Anne-Sophie Nogaret et Sami Biasoni : Les statues que l’on déboulonne, les mots que l’on efface, la syntaxe que l’on manipule... déstabilisent notre unité nationale


FIGAROVOX. - Votre livre, «Français malgré eux», est sous-titré: «Racialistes, décolonialistes, indigénistes: ceux qui veulent déconstruire la France». Pouvez-vous expliquer la différence entre ces trois termes?

Sami BIASONI. -
Bien que l’on ait fréquemment tendance à les amalgamer, il s’agit en effet de trois termes qui désignent des mouvements certes vicinaux, mais néanmoins différents. Le racialisme correspond à l’ensemble des discours idéologiques - et des revendications politiques qui en émanent - établis sur la base du postulat de la prééminence de la notion de «race» dans le vécu humain. Dans son acception historique, défendue par les auteurs du XIXe siècle (Vacher de Lapouge, Gobineau…), le racialisme était principalement affaire de différenciation biologique entre les individus ; désormais il a trait à la «race» perçue à la fois comme construit social et comme synthèse de perceptions subjectives réelles ou fantasmées. Ainsi le racialisme ne considère-t-il plus qu’il suffise qu’un individu arbore une couleur de peau «noire» pour se dire «Noir». C’est aussi paradoxalement ce qui permet à cette même doctrine de considérer qu’en Occident toute personne «blanche» occupe une position de domination latente, nonobstant la réalité de son statut social ou de son cheminement psychologique.

Le décolonialisme considère pour sa part que le processus de décolonisation qui a structuré l’histoire mondiale de la seconde moitié du XXe siècle est inachevé. Si, pour reprendre les déclarations de la Conférence de Bandung de 1955 «la soumission [politique] des peuples au joug de l’étranger, à sa domination et à son exploitation» est légalement caduque, d’aucuns soutiennent qu’elle perdure au travers de l’impérialisme économique (capitalisme), culturel (soft power) ou encore représentationnel au profit de l’Occident. J’analyse le décolonialisme comme le versant actif et militant du post-colonialisme qui, pour sa part, s’attache à penser et à théoriser la déconstruction de l’hégémonie susdite.

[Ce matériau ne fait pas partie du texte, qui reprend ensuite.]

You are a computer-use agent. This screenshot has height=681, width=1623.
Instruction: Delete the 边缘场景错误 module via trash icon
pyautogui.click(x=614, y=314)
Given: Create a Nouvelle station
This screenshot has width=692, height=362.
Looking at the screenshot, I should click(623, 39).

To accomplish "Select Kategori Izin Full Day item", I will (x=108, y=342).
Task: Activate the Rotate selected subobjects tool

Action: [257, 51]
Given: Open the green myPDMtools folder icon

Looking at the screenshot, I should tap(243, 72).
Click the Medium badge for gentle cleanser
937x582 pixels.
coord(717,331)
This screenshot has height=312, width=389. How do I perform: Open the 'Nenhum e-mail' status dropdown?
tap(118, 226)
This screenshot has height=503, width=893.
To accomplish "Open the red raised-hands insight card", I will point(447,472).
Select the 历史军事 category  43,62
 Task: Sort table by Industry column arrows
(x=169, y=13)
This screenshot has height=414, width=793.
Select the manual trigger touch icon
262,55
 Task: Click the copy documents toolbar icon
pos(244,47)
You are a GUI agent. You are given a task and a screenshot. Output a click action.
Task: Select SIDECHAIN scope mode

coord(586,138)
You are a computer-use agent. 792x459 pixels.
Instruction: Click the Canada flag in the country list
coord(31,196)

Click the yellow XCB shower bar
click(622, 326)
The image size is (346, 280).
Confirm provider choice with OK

On peut enfin dire de l’indigénisme qu’il est, par essence, décolonial. L’indigénisme originel visait à établir les conditions de pérennité culturelle et politique des populations autochtones sur le continent sud-américain. En France, il se réfère plutôt aux Codes de l’Indigénat du siècle dernier, corpus de droit colonial régissant le statut des populations habitant les possessions territoriales française - populations dont les descendants d’immigrés nés sur notre territoire porteraient aujourd’hui le fardeau atavique du seul fait de leur naissance.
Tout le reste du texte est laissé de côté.